- _Exercise brief_
Give back every record exactly as written.

- _Record extracts_

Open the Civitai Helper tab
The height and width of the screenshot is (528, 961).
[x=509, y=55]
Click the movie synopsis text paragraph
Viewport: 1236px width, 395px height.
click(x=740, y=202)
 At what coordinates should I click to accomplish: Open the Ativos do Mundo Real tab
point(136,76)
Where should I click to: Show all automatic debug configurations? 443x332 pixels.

- _Reply to the task_
Open the Civitai Helper tab
The height and width of the screenshot is (528, 961).
[x=509, y=55]
Click the movie synopsis text paragraph
Viewport: 1236px width, 395px height.
click(x=740, y=202)
 At what coordinates should I click to accomplish: Open the Ativos do Mundo Real tab
point(136,76)
Where should I click to: Show all automatic debug configurations? 443x332 pixels.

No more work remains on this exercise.